■ Problem statement ■
Using the listing below, output only the lines from the one that contains "This screenshot has" through the one that contains "current layer visibility", inclusive, exactly as given and without images.

■ Data to use ■
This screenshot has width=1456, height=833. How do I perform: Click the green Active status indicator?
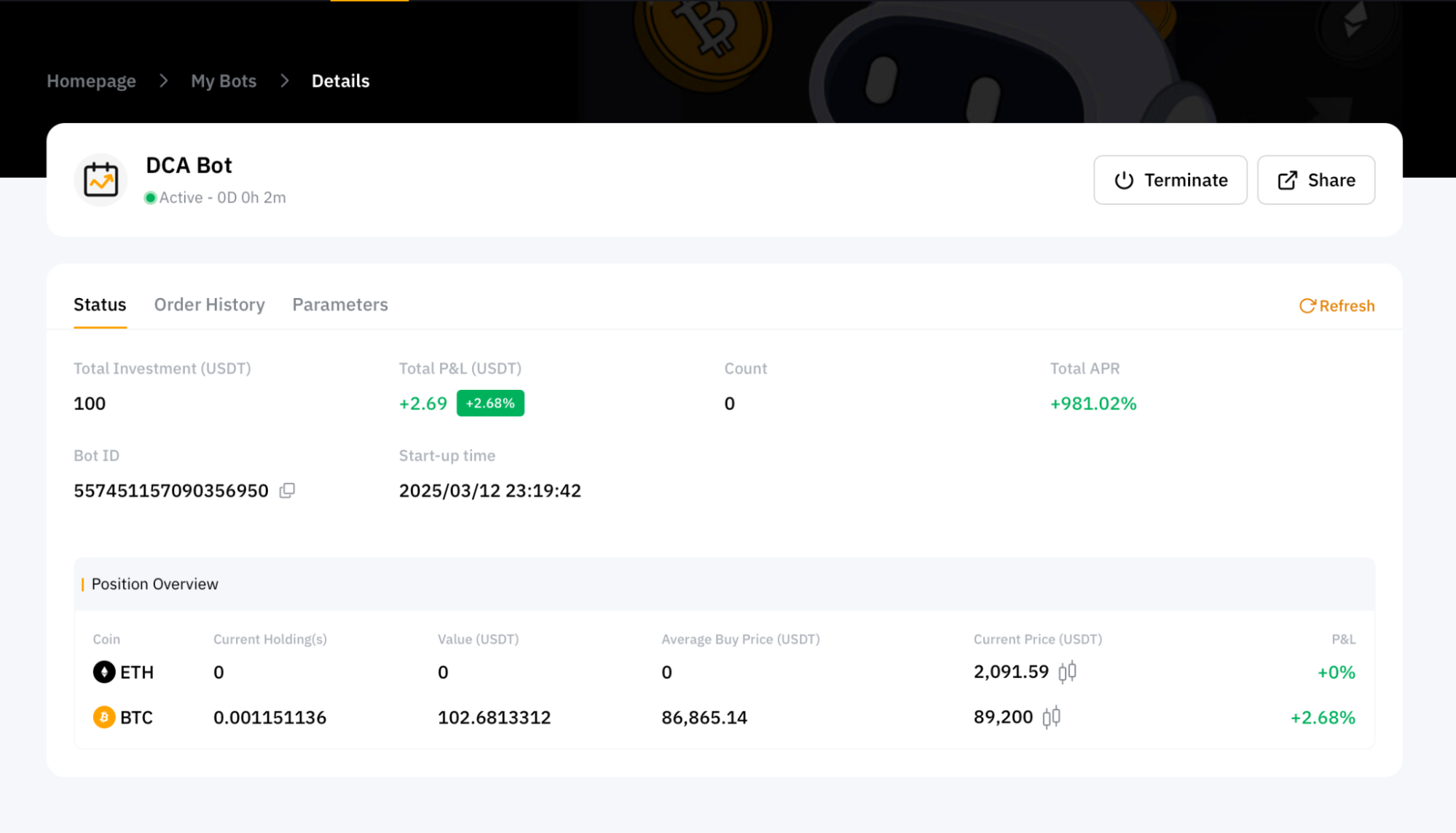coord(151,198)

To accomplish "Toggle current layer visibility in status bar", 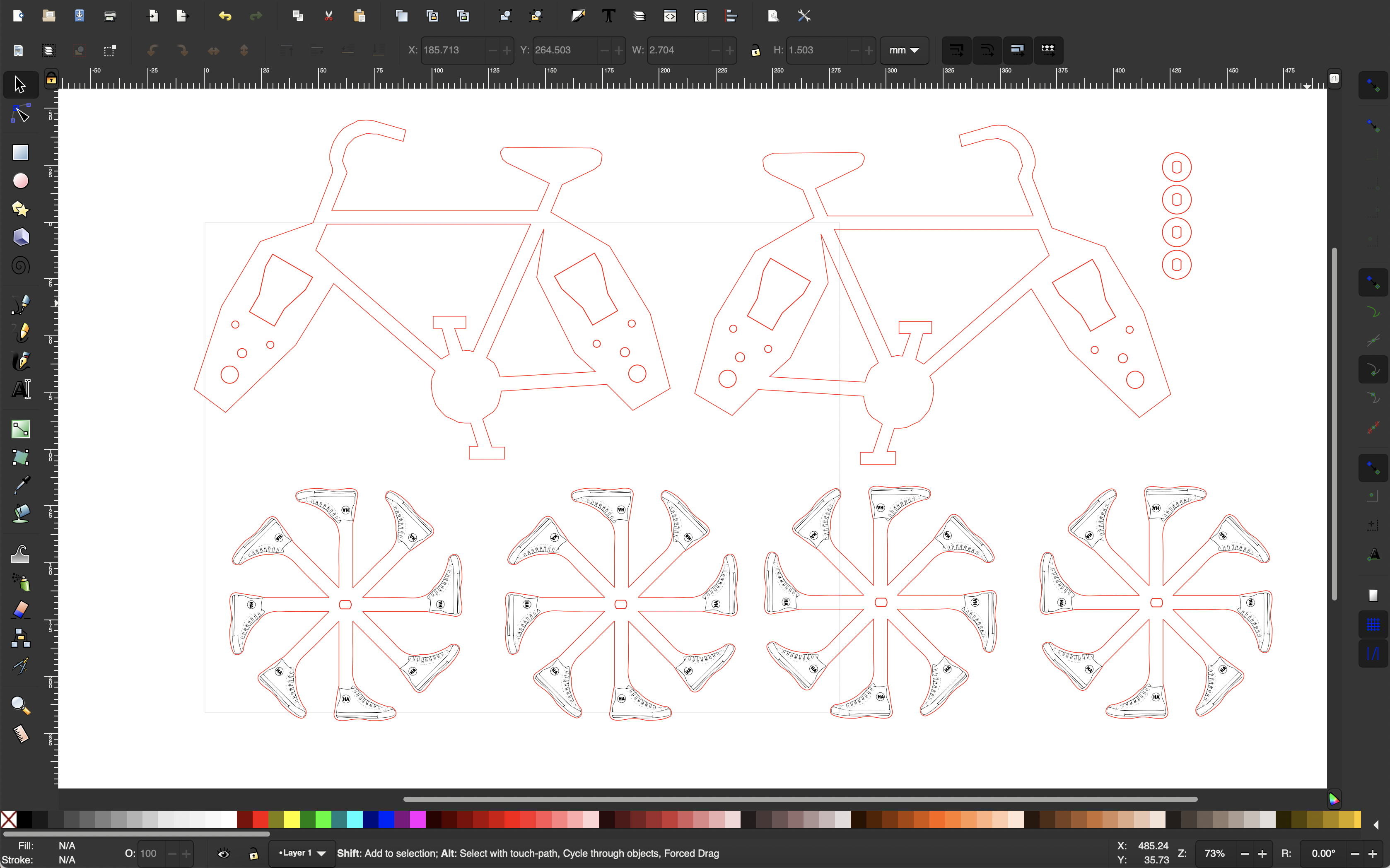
---
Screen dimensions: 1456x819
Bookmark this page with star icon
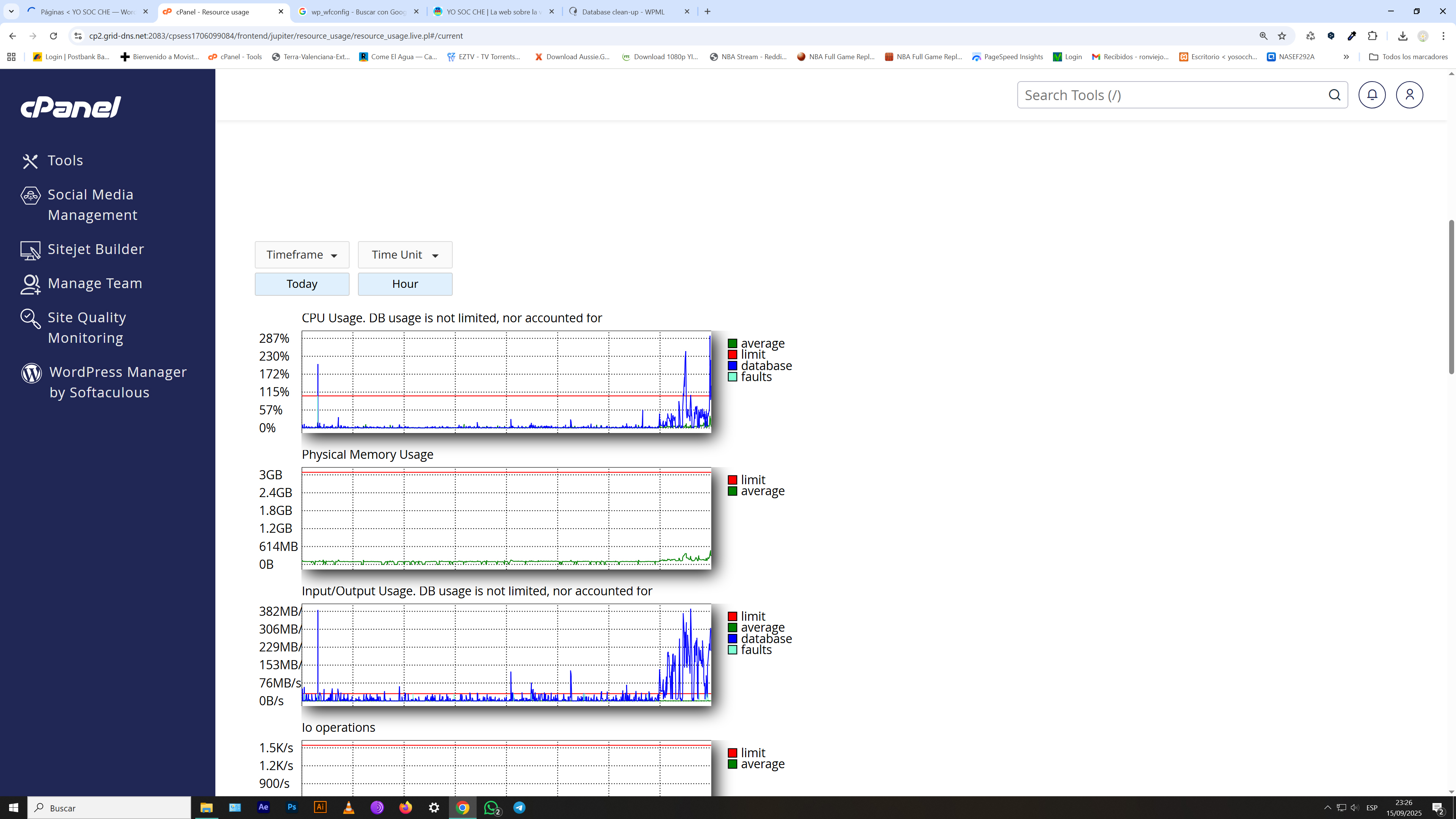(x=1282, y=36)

■ The answer ■
This screenshot has width=1456, height=833. How do I perform: Click the green Active status indicator?
coord(151,198)

To accomplish "Toggle current layer visibility in status bar", 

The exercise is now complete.